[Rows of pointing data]

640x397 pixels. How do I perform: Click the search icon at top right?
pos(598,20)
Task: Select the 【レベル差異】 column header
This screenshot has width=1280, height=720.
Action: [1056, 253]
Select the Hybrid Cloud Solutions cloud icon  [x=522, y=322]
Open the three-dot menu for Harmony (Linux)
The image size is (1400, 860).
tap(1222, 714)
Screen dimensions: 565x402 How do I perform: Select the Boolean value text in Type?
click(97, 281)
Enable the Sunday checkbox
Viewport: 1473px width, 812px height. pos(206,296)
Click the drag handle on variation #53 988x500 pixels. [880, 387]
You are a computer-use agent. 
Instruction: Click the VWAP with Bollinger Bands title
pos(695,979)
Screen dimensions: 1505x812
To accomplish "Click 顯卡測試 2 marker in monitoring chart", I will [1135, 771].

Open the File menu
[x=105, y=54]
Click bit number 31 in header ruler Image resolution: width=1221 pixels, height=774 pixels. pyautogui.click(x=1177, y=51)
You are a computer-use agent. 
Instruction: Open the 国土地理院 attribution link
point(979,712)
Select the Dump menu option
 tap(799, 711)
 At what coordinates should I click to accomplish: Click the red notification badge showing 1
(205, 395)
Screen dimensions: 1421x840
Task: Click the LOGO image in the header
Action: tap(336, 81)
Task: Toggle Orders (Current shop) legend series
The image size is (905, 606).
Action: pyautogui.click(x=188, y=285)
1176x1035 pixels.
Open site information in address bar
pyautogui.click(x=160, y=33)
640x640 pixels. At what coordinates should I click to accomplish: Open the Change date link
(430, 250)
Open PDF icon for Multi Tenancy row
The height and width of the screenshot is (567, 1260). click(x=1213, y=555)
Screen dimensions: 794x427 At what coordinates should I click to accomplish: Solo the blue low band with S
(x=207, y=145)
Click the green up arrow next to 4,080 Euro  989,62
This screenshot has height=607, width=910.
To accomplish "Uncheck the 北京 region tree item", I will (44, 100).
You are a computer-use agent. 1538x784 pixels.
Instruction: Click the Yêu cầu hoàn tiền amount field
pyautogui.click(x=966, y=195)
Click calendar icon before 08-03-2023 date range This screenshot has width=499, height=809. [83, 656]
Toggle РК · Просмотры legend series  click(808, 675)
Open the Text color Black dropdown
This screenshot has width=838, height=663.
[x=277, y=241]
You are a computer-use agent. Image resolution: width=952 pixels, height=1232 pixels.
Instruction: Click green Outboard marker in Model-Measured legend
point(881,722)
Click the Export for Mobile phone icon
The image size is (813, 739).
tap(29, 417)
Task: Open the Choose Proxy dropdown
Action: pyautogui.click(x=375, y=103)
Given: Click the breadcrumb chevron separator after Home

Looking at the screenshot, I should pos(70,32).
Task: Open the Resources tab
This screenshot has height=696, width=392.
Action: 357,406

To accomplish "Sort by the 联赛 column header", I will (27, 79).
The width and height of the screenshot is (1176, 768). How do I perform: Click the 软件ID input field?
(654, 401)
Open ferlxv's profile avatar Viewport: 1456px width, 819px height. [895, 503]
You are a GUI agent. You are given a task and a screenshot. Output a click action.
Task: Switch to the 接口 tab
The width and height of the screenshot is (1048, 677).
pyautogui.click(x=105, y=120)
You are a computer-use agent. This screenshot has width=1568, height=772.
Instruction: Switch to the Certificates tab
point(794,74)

◆ **Do this**: Which lines of the data contain the string "coordinates"? Extract each of them and copy it in full.

◆ **Result of this task**:
 At what coordinates should I click to accomplish: Click the red notification badge showing 1
640x640 pixels. At what coordinates should I click to accomplish: Open the Change date link
Screen dimensions: 794x427 At what coordinates should I click to accomplish: Solo the blue low band with S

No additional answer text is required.